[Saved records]
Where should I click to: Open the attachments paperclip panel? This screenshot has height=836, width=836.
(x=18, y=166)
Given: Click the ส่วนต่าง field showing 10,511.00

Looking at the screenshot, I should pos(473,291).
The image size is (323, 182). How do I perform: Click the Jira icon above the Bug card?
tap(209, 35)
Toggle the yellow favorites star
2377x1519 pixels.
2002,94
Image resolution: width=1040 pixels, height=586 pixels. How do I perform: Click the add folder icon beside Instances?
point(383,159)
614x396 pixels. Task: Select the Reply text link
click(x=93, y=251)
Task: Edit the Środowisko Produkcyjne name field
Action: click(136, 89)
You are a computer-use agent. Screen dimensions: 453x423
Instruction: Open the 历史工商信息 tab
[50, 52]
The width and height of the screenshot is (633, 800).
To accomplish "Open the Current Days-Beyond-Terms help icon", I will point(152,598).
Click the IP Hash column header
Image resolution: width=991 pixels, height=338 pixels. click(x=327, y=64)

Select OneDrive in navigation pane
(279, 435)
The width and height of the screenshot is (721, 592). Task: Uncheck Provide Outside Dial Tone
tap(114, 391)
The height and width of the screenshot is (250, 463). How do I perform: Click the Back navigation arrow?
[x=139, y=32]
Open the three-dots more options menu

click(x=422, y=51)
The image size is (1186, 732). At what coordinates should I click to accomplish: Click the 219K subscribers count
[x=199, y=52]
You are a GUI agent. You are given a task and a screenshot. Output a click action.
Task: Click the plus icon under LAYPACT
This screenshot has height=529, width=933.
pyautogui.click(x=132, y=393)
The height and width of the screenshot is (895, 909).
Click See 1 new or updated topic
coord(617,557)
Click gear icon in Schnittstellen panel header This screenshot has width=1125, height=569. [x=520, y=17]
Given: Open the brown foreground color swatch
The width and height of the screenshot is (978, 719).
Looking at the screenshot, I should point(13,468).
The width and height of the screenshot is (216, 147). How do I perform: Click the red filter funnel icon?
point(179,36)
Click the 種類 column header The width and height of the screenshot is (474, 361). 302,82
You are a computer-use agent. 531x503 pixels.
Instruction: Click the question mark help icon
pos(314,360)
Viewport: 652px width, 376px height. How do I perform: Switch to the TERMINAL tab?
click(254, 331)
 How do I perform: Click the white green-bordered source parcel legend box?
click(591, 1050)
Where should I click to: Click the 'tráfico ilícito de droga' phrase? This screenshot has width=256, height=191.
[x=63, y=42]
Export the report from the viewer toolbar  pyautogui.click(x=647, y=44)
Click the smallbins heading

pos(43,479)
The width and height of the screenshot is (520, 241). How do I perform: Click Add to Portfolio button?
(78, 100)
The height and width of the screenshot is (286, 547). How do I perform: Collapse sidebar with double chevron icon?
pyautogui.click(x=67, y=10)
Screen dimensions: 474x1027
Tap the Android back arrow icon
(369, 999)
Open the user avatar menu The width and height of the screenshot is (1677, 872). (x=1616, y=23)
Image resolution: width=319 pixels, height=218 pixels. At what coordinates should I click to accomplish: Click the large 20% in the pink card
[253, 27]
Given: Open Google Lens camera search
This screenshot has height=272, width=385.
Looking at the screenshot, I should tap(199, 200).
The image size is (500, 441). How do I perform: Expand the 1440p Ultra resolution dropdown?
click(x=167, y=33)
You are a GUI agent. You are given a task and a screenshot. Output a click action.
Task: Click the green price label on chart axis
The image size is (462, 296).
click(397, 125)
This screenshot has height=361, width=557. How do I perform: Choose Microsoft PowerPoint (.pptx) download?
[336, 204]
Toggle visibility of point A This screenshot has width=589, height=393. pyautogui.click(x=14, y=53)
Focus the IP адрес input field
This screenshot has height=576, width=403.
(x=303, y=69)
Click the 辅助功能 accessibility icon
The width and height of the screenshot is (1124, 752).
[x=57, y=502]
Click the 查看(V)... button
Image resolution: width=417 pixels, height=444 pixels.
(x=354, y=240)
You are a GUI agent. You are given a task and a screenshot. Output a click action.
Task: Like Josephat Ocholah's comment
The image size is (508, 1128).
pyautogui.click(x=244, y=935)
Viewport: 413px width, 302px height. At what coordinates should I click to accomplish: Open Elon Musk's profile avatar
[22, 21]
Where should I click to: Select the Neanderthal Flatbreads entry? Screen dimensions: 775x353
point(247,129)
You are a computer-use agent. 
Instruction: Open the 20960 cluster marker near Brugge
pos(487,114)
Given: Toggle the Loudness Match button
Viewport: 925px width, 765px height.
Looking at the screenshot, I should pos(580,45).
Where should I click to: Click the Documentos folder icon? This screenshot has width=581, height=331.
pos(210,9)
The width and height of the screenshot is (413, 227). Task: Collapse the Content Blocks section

§ Aim of the exercise: Turn the lines above into a Markdown table with the columns "Row" and "Line", numbering each line in order and omitting blank lines.

§ Final result:
| Row | Line |
|---|---|
| 1 | Where should I click to: Open the attachments paperclip panel? This screenshot has height=836, width=836. |
| 2 | (x=18, y=166) |
| 3 | Given: Click the ส่วนต่าง field showing 10,511.00 |
| 4 | Looking at the screenshot, I should pos(473,291). |
| 5 | The image size is (323, 182). How do I perform: Click the Jira icon above the Bug card? |
| 6 | tap(209, 35) |
| 7 | Toggle the yellow favorites star |
| 8 | 2377x1519 pixels. |
| 9 | 2002,94 |
| 10 | Image resolution: width=1040 pixels, height=586 pixels. How do I perform: Click the add folder icon beside Instances? |
| 11 | point(383,159) |
| 12 | 614x396 pixels. Task: Select the Reply text link |
| 13 | click(x=93, y=251) |
| 14 | Task: Edit the Środowisko Produkcyjne name field |
| 15 | Action: click(136, 89) |
| 16 | You are a computer-use agent. Screen dimensions: 453x423 |
| 17 | Instruction: Open the 历史工商信息 tab |
| 18 | [50, 52] |
| 19 | The width and height of the screenshot is (633, 800). |
| 20 | To accomplish "Open the Current Days-Beyond-Terms help icon", I will point(152,598). |
| 21 | Click the IP Hash column header |
| 22 | Image resolution: width=991 pixels, height=338 pixels. click(x=327, y=64) |
| 23 | Select OneDrive in navigation pane |
| 24 | (279, 435) |
| 25 | The width and height of the screenshot is (721, 592). Task: Uncheck Provide Outside Dial Tone |
| 26 | tap(114, 391) |
| 27 | The height and width of the screenshot is (250, 463). How do I perform: Click the Back navigation arrow? |
| 28 | [x=139, y=32] |
| 29 | Open the three-dots more options menu |
| 30 | click(x=422, y=51) |
| 31 | The image size is (1186, 732). At what coordinates should I click to accomplish: Click the 219K subscribers count |
| 32 | [x=199, y=52] |
| 33 | You are a GUI agent. You are given a task and a screenshot. Output a click action. |
| 34 | Task: Click the plus icon under LAYPACT |
| 35 | This screenshot has height=529, width=933. |
| 36 | pyautogui.click(x=132, y=393) |
| 37 | The height and width of the screenshot is (895, 909). |
| 38 | Click See 1 new or updated topic |
| 39 | coord(617,557) |
| 40 | Click gear icon in Schnittstellen panel header This screenshot has width=1125, height=569. [x=520, y=17] |
| 41 | Given: Open the brown foreground color swatch |
| 42 | The width and height of the screenshot is (978, 719). |
| 43 | Looking at the screenshot, I should point(13,468). |
| 44 | The width and height of the screenshot is (216, 147). How do I perform: Click the red filter funnel icon? |
| 45 | point(179,36) |
| 46 | Click the 種類 column header The width and height of the screenshot is (474, 361). 302,82 |
| 47 | You are a computer-use agent. 531x503 pixels. |
| 48 | Instruction: Click the question mark help icon |
| 49 | pos(314,360) |
| 50 | Viewport: 652px width, 376px height. How do I perform: Switch to the TERMINAL tab? |
| 51 | click(254, 331) |
| 52 |  How do I perform: Click the white green-bordered source parcel legend box? |
| 53 | click(591, 1050) |
| 54 | Where should I click to: Click the 'tráfico ilícito de droga' phrase? This screenshot has width=256, height=191. |
| 55 | [x=63, y=42] |
| 56 | Export the report from the viewer toolbar  pyautogui.click(x=647, y=44) |
| 57 | Click the smallbins heading |
| 58 | pos(43,479) |
| 59 | The width and height of the screenshot is (520, 241). How do I perform: Click Add to Portfolio button? |
| 60 | (78, 100) |
| 61 | The height and width of the screenshot is (286, 547). How do I perform: Collapse sidebar with double chevron icon? |
| 62 | pyautogui.click(x=67, y=10) |
| 63 | Screen dimensions: 474x1027 |
| 64 | Tap the Android back arrow icon |
| 65 | (369, 999) |
| 66 | Open the user avatar menu The width and height of the screenshot is (1677, 872). (x=1616, y=23) |
| 67 | Image resolution: width=319 pixels, height=218 pixels. At what coordinates should I click to accomplish: Click the large 20% in the pink card |
| 68 | [253, 27] |
| 69 | Given: Open Google Lens camera search |
| 70 | This screenshot has height=272, width=385. |
| 71 | Looking at the screenshot, I should tap(199, 200). |
| 72 | The image size is (500, 441). How do I perform: Expand the 1440p Ultra resolution dropdown? |
| 73 | click(x=167, y=33) |
| 74 | You are a GUI agent. You are given a task and a screenshot. Output a click action. |
| 75 | Task: Click the green price label on chart axis |
| 76 | The image size is (462, 296). |
| 77 | click(397, 125) |
| 78 | This screenshot has height=361, width=557. How do I perform: Choose Microsoft PowerPoint (.pptx) download? |
| 79 | [336, 204] |
| 80 | Toggle visibility of point A This screenshot has width=589, height=393. pyautogui.click(x=14, y=53) |
| 81 | Focus the IP адрес input field |
| 82 | This screenshot has height=576, width=403. |
| 83 | (x=303, y=69) |
| 84 | Click the 辅助功能 accessibility icon |
| 85 | The width and height of the screenshot is (1124, 752). |
| 86 | [x=57, y=502] |
| 87 | Click the 查看(V)... button |
| 88 | Image resolution: width=417 pixels, height=444 pixels. |
| 89 | (x=354, y=240) |
| 90 | You are a GUI agent. You are given a task and a screenshot. Output a click action. |
| 91 | Task: Like Josephat Ocholah's comment |
| 92 | The image size is (508, 1128). |
| 93 | pyautogui.click(x=244, y=935) |
| 94 | Viewport: 413px width, 302px height. At what coordinates should I click to accomplish: Open Elon Musk's profile avatar |
| 95 | [22, 21] |
| 96 | Where should I click to: Select the Neanderthal Flatbreads entry? Screen dimensions: 775x353 |
| 97 | point(247,129) |
| 98 | You are a computer-use agent.  |
| 99 | Instruction: Open the 20960 cluster marker near Brugge |
| 100 | pos(487,114) |
| 101 | Given: Toggle the Loudness Match button |
| 102 | Viewport: 925px width, 765px height. |
| 103 | Looking at the screenshot, I should pos(580,45). |
| 104 | Where should I click to: Click the Documentos folder icon? This screenshot has width=581, height=331. |
| 105 | pos(210,9) |
| 106 | The width and height of the screenshot is (413, 227). Task: Collapse the Content Blocks section |